TASK ITEM =>
Below are records; reproduce exactly the lines from the first through the one containing "Task: Toggle the MCP tools pill button".

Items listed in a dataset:
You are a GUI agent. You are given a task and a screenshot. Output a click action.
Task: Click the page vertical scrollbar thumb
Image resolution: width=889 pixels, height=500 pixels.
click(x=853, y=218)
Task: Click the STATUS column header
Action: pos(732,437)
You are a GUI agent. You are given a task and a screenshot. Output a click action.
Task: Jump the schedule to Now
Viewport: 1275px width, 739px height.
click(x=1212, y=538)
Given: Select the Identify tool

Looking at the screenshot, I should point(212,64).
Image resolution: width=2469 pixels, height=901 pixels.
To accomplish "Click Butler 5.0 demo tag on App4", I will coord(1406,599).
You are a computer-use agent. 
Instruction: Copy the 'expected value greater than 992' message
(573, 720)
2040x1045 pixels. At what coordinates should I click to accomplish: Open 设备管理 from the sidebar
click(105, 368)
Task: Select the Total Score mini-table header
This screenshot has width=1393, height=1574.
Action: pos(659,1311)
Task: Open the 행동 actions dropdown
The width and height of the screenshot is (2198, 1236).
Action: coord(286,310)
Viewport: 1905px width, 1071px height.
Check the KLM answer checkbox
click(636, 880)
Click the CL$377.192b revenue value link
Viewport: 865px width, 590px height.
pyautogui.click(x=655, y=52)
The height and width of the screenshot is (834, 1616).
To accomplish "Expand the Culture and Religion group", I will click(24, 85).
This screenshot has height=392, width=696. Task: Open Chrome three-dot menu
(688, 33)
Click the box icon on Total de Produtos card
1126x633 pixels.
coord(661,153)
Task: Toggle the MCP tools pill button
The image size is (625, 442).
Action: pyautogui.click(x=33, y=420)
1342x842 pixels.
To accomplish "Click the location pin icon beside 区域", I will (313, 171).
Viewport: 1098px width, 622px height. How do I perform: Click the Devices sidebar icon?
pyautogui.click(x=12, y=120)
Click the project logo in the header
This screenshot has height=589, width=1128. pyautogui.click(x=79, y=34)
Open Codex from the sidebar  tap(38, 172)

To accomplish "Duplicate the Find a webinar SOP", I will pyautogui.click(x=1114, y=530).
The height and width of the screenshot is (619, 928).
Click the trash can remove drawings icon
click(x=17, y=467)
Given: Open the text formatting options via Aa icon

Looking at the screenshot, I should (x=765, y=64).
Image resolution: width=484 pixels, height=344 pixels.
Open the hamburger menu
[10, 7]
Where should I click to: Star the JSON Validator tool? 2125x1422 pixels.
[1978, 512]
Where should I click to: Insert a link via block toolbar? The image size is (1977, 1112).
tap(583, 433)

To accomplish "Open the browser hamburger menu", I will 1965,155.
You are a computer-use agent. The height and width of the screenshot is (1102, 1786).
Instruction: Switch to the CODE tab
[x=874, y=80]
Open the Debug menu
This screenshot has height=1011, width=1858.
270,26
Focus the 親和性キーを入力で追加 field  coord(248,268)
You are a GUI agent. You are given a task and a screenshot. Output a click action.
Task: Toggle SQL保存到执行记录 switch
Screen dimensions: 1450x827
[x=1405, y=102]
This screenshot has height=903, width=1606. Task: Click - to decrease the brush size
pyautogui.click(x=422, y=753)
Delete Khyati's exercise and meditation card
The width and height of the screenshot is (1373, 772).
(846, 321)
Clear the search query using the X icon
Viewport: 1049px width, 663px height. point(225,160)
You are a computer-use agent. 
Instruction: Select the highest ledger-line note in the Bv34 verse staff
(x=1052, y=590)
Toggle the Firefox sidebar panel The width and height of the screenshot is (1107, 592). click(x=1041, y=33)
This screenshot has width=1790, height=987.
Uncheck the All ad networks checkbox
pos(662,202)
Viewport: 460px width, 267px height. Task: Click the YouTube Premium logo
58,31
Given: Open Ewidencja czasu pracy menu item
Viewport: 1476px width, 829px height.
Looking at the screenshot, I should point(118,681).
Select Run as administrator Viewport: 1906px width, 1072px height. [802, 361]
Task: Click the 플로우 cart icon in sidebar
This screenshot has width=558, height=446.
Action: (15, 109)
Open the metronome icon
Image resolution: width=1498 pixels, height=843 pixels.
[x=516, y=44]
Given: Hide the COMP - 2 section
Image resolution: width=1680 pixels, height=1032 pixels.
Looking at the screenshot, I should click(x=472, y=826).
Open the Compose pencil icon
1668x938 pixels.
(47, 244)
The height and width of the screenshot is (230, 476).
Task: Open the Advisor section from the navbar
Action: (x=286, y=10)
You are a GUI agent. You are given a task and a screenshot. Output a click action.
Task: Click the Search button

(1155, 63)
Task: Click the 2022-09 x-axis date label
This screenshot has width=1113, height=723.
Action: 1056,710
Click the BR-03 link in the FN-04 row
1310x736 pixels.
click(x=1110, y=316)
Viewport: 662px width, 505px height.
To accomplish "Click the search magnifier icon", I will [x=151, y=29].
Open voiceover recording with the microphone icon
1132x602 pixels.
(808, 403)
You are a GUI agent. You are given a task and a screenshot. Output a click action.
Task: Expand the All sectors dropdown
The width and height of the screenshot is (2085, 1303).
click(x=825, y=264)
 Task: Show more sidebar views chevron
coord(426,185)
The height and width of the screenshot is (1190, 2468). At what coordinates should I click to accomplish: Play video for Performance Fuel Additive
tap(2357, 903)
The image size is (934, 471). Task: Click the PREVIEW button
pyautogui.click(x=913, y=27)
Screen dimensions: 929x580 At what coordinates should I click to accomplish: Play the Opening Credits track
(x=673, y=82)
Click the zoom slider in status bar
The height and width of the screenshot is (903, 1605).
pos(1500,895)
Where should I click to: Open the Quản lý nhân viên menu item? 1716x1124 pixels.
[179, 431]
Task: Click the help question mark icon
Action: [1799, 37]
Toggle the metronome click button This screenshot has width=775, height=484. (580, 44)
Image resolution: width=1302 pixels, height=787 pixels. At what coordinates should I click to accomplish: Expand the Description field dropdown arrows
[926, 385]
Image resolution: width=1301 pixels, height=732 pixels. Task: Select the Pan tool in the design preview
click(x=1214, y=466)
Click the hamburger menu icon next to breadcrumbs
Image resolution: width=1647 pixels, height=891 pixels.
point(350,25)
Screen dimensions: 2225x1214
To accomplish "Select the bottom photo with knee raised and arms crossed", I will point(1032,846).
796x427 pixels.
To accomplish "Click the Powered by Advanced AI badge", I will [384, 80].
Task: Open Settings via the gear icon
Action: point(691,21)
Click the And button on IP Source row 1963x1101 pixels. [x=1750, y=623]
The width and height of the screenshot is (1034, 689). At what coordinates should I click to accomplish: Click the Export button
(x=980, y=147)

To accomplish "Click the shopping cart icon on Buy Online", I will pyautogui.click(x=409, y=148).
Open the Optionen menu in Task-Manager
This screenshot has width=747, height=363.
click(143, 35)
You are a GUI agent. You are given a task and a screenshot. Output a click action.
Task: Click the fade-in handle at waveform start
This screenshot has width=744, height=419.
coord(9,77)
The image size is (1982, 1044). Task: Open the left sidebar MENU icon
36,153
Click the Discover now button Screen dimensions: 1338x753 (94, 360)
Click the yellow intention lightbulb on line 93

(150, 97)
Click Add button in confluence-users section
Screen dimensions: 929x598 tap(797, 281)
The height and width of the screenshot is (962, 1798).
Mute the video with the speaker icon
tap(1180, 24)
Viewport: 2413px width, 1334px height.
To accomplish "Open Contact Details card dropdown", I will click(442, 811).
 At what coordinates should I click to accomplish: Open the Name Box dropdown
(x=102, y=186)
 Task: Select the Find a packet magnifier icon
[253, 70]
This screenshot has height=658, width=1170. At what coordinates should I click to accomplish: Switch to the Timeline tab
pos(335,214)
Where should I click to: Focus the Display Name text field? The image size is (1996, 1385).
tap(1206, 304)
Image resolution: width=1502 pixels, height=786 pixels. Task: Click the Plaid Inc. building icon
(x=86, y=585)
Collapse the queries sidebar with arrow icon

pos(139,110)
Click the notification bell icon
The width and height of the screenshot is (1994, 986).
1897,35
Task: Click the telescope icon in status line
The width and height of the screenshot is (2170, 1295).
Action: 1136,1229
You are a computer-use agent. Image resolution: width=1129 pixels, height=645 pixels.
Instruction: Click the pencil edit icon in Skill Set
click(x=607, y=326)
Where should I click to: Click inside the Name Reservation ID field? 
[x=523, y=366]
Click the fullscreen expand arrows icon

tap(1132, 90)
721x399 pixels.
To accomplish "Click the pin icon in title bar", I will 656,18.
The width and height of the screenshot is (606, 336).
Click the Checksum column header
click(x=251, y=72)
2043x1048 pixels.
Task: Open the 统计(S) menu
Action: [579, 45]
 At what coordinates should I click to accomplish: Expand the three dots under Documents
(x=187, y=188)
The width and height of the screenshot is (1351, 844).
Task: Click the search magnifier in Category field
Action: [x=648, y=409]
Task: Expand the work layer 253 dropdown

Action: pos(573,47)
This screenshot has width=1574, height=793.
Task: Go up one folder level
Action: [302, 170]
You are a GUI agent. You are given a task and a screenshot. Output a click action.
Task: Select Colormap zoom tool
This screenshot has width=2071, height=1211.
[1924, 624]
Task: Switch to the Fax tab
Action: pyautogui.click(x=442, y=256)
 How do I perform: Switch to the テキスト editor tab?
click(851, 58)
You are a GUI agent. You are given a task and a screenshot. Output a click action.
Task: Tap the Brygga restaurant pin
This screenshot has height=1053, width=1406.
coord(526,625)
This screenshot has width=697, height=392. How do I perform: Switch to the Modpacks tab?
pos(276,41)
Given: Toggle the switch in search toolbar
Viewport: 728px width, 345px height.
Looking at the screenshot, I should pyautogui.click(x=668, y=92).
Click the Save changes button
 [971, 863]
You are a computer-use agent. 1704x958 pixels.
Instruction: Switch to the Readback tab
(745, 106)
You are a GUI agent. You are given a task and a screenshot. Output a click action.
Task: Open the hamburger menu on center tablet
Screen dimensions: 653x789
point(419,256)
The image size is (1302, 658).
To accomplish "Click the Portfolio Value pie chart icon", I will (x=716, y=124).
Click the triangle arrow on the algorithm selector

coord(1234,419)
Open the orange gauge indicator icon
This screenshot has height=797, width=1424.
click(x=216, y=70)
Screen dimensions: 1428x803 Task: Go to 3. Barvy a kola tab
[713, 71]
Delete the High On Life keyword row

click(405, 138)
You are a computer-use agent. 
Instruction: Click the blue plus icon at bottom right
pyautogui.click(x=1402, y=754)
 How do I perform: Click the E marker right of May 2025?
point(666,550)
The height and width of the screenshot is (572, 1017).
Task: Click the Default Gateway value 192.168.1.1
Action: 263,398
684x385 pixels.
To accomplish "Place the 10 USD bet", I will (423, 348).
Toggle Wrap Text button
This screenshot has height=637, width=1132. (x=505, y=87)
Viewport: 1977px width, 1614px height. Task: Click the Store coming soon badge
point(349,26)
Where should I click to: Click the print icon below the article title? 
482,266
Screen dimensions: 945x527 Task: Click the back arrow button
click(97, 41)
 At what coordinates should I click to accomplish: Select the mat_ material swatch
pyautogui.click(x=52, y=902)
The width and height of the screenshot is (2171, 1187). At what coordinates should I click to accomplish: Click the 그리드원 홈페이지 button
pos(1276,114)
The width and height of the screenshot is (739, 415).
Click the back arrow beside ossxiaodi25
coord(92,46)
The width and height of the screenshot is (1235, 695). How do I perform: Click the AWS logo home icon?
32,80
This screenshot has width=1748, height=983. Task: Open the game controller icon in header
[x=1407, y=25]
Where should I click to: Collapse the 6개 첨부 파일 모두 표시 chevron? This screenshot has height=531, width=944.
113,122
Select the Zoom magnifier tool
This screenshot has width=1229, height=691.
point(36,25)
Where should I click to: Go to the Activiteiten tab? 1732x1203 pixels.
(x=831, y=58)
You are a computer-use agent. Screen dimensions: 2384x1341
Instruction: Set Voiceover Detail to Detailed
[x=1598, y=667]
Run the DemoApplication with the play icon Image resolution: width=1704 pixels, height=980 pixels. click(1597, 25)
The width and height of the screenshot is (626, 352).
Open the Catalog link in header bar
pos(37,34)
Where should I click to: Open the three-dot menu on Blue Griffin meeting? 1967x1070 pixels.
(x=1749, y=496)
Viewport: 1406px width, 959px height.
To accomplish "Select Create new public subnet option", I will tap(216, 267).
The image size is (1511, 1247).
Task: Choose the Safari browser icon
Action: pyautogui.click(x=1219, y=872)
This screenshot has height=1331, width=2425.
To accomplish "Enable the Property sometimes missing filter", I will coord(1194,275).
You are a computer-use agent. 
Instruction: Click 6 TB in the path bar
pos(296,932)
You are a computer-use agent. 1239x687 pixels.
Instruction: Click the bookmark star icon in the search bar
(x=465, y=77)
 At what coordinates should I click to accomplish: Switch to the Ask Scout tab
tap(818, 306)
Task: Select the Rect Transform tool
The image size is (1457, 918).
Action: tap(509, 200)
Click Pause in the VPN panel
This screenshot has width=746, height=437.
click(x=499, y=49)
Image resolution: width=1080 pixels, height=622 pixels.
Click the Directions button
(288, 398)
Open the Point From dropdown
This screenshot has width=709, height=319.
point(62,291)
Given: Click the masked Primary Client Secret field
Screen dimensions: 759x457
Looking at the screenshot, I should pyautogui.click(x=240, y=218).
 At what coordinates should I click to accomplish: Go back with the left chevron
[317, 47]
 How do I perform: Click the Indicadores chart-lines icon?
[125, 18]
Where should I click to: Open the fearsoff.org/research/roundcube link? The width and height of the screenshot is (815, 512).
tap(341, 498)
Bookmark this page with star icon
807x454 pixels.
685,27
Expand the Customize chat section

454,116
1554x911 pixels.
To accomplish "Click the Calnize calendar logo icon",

SOLUTION FOR THIS EXERCISE =>
You are a GUI agent. You are given a task and a screenshot. Output a click action.
Task: Click the page vertical scrollbar thumb
Image resolution: width=889 pixels, height=500 pixels.
click(x=853, y=218)
Task: Click the STATUS column header
Action: pos(732,437)
You are a GUI agent. You are given a task and a screenshot. Output a click action.
Task: Jump the schedule to Now
Viewport: 1275px width, 739px height.
click(x=1212, y=538)
Given: Select the Identify tool

Looking at the screenshot, I should point(212,64).
Image resolution: width=2469 pixels, height=901 pixels.
To accomplish "Click Butler 5.0 demo tag on App4", I will coord(1406,599).
You are a computer-use agent. 
Instruction: Copy the 'expected value greater than 992' message
(573, 720)
2040x1045 pixels. At what coordinates should I click to accomplish: Open 设备管理 from the sidebar
click(105, 368)
Task: Select the Total Score mini-table header
This screenshot has width=1393, height=1574.
Action: pos(659,1311)
Task: Open the 행동 actions dropdown
The width and height of the screenshot is (2198, 1236).
Action: coord(286,310)
Viewport: 1905px width, 1071px height.
Check the KLM answer checkbox
click(636, 880)
Click the CL$377.192b revenue value link
Viewport: 865px width, 590px height.
pyautogui.click(x=655, y=52)
The height and width of the screenshot is (834, 1616).
To accomplish "Expand the Culture and Religion group", I will click(24, 85).
This screenshot has height=392, width=696. Task: Open Chrome three-dot menu
(688, 33)
Click the box icon on Total de Produtos card
1126x633 pixels.
coord(661,153)
Task: Toggle the MCP tools pill button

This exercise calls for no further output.